If we stopped rewarding big business with convenient tax exemptions for waste and destruction we’d have less in the landfill and more in our food banks. If Whole Foods had a union there would be someone to advocate for that fifty-eight year old man who has lost his job and will not be able to collect unemployment.
We pay for the food, we pay for the tax breaks to big business, we pay for the landfill as a public service, and we pay for what’s left of the safety net for unemployed workers. Pretty sweet deal.
I’ll keep on shopping at my smaller, local stores. They may have managed not to have their humanity entirely absorbed by The Borg.
CALL FOR INFORMATION: Does anyone remember a news story, back in the pre-internet days, about a man who worked at a town dump, and was fired for taking a pair of children’s shoes from the trash pile, because they were new and he didn’t have enough money to buy a Christmas present for his grandchild? I remember that but can’t find it.
May all corporate running dogs get fleas.
Courtney Sullivan at Feministing also wrote about this and posted a link to the NYT on companies that donate their unsold clothing to homeless shelters. Link here. Shop there.
Bicycling Past ‘Whole Paycheck’
I love to eat and Whole Foods Mocha Java fuels my blogging, but I’m not putting my consumer dollar into a corporation whose founder opposes universal health care. From the LA Times…
I am torn between disgust with and admiration for John Mackey, the ceo of Whole Foods Market. In an Op-Ed published in the Wall Street Journal, the organic food guru takes a swipe at universal health care as proposed by the Dems and gives his recommendations for reform.
Here’s my favorite gem: Rather than increase government spending and control, we need to address the root causes of poor health. This begins with the realization that every American adult is responsible for his or her own health.

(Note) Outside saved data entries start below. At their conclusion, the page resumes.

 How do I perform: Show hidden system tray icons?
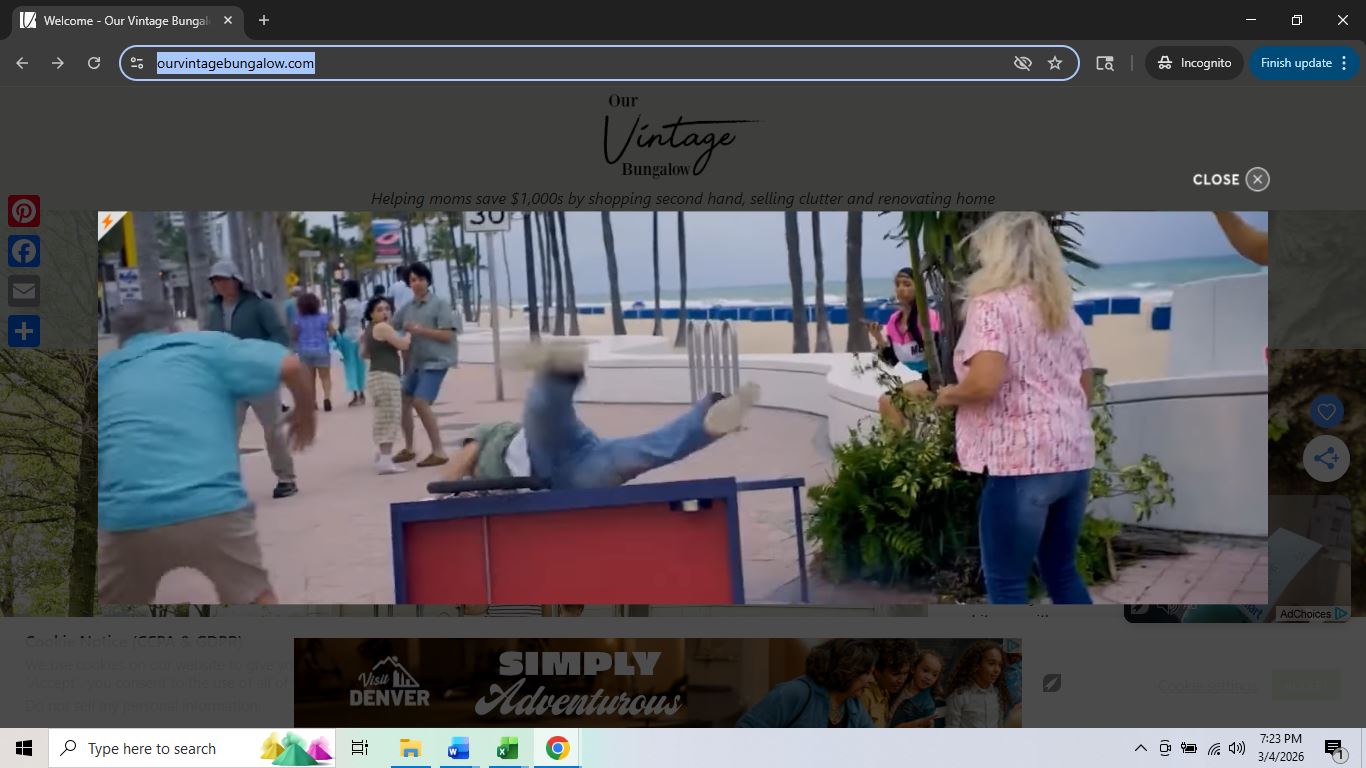point(1140,748)
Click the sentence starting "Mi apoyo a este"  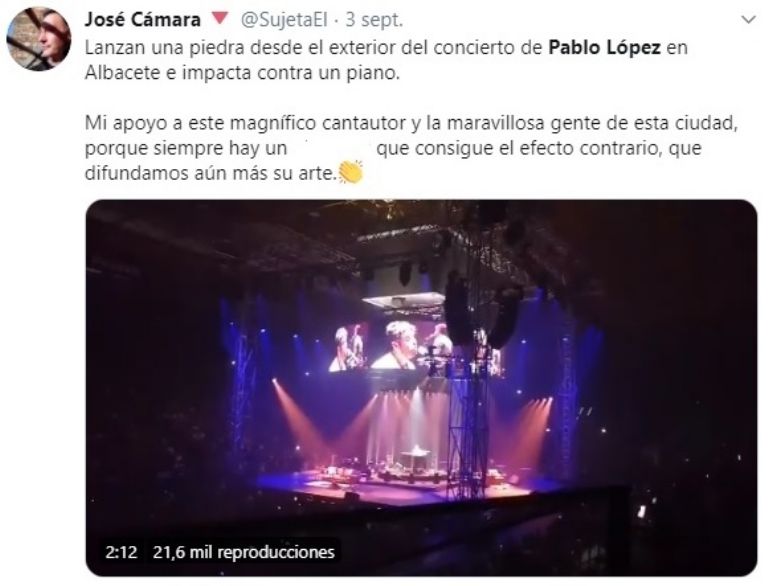pos(411,148)
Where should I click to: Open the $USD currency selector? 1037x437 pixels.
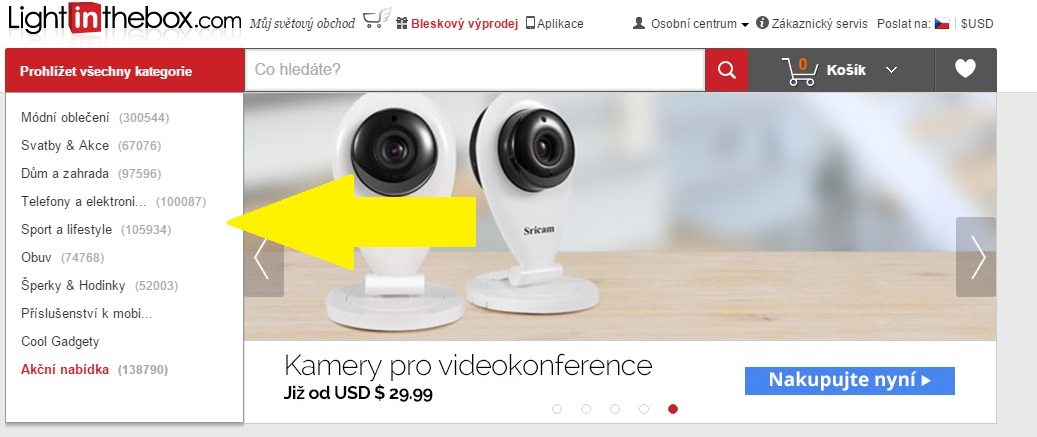pyautogui.click(x=977, y=24)
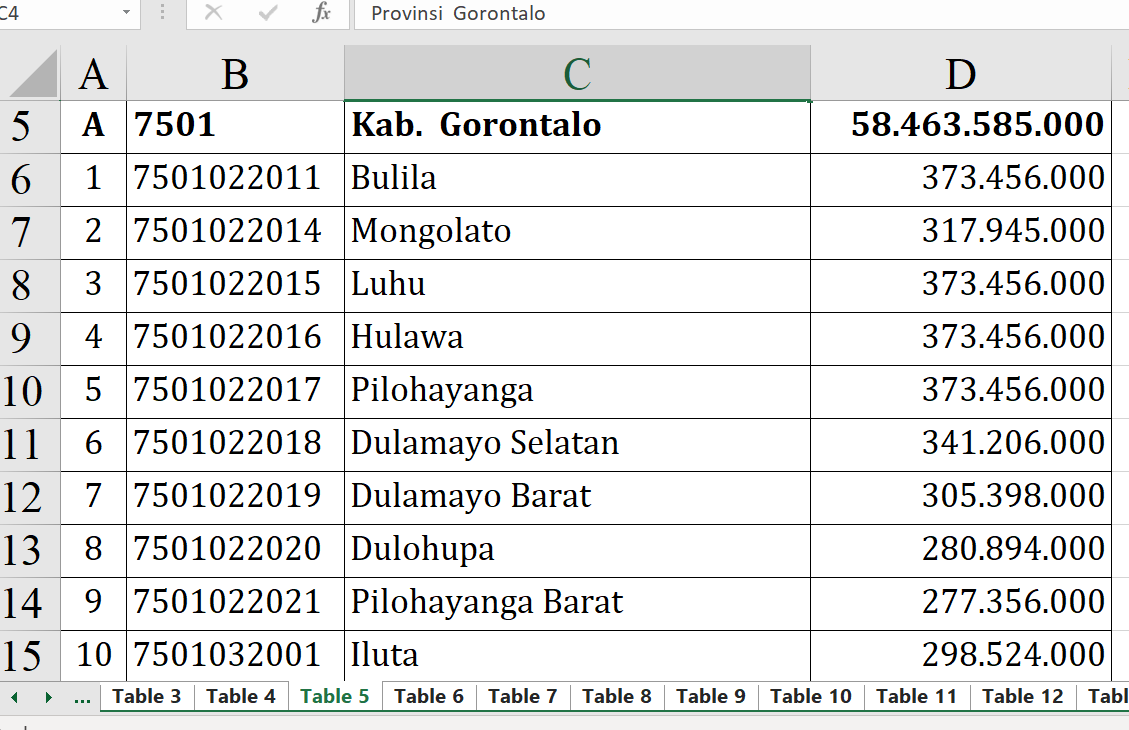Select column D header
1129x730 pixels.
tap(960, 74)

Unfortunately many of our health-care problems are self-inflicted: two-thirds of Americans are now overweight and one-third are obese. Most of the diseases that kill us and account for about 70% of all health-care spending—heart disease, cancer, stroke, diabetes and obesity—are mostly preventable through proper diet, exercise, not smoking, minimal alcohol consumption and other healthy lifestyle choices.
Translation: “We wouldn’t be in this mess if you people would just shop at my stores!”

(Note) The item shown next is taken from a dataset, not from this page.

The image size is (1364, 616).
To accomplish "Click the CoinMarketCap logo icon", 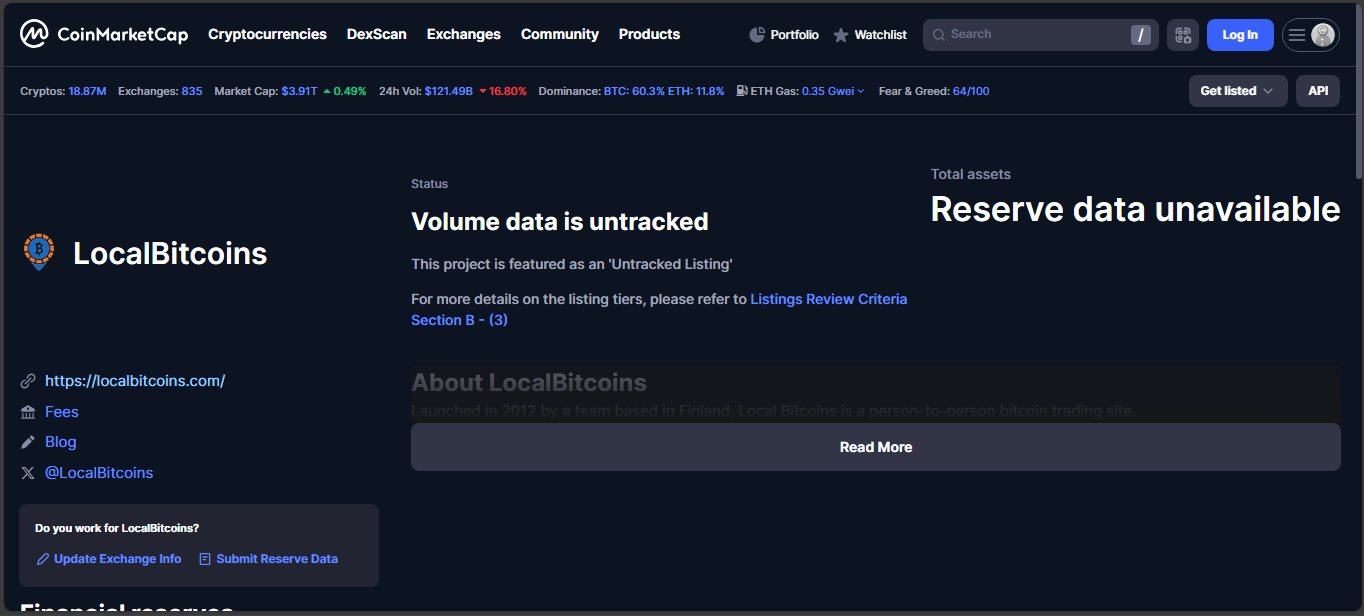I will point(34,34).
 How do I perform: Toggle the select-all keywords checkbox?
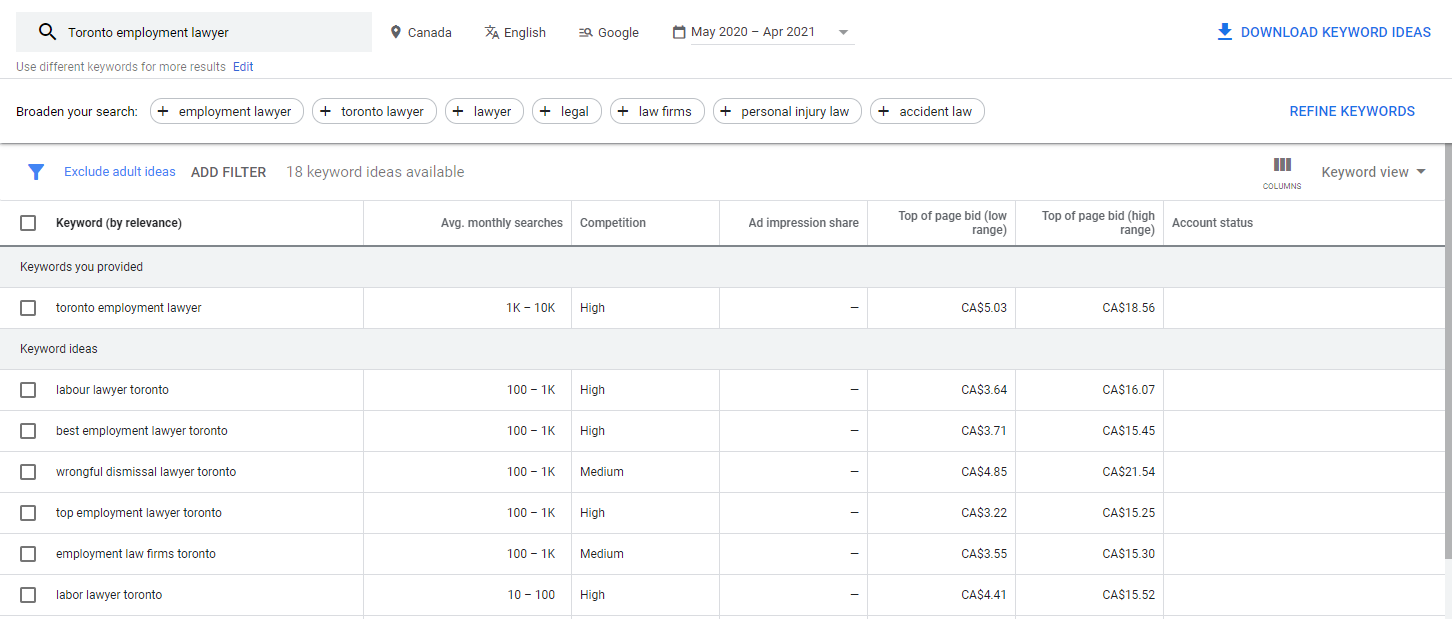point(27,222)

Mackey suggests that private charity will cover the needs of America’s uninsured. Hey, look how well it’s worked so far.
I’m not knocking personal responsibility, or ethical use of our money. That’s why I’m hopping on my bike and wheeling over to East Side Marketplace. There’s also the farmer’s market, the Coffee Exchange, and I got a bag of New Harvest (roasted in Pawtucket) at Seven Stars.
I was hooked on convenience, but this news prompts me to do what I knew was right anyway–shop local, shop small and keep our Rhode Island businesses open so that we have alternatives to the big national chains.
And Mr. Mackey, personal responsibility and access to basic health care are not mutually exclusive. That is one of the health care reforms under discussion–to reward doctors for promoting health, not just for treating disease. Good food is a part of the plan. Why can’t we just get along?